* _Supplied information_:

--- Begin ---

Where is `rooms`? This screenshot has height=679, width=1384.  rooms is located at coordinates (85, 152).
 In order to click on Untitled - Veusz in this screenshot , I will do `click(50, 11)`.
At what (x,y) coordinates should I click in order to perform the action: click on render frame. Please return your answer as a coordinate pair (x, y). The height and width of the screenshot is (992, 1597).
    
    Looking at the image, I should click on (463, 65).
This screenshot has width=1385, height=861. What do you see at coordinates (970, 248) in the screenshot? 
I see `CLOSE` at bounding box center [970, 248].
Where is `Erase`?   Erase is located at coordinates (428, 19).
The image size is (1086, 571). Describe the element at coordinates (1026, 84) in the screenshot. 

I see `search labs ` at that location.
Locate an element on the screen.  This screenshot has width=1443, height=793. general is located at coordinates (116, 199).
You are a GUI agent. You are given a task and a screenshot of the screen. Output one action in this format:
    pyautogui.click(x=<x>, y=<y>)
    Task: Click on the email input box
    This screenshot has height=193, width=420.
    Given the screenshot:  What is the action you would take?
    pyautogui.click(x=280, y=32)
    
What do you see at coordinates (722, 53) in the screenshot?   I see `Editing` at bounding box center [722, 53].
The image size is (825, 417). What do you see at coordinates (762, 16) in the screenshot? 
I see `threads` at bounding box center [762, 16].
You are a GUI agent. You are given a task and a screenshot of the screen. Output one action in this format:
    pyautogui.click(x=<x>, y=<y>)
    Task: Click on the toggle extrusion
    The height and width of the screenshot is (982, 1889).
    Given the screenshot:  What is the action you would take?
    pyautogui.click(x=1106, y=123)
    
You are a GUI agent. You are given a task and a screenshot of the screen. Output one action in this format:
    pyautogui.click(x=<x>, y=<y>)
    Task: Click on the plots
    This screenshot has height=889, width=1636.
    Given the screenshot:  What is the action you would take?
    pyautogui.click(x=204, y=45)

--- End ---

* _Work required_: Reproduce the records word for word, from the line with "This screenshot has width=1385, height=861." up to and including the line with "What do you see at coordinates (722, 53)".

* _Written solution_:
This screenshot has width=1385, height=861. What do you see at coordinates (970, 248) in the screenshot? 
I see `CLOSE` at bounding box center [970, 248].
Where is `Erase`?   Erase is located at coordinates (428, 19).
The image size is (1086, 571). Describe the element at coordinates (1026, 84) in the screenshot. 

I see `search labs ` at that location.
Locate an element on the screen.  This screenshot has width=1443, height=793. general is located at coordinates (116, 199).
You are a GUI agent. You are given a task and a screenshot of the screen. Output one action in this format:
    pyautogui.click(x=<x>, y=<y>)
    Task: Click on the email input box
    This screenshot has height=193, width=420.
    Given the screenshot:  What is the action you would take?
    pyautogui.click(x=280, y=32)
    
What do you see at coordinates (722, 53) in the screenshot?   I see `Editing` at bounding box center [722, 53].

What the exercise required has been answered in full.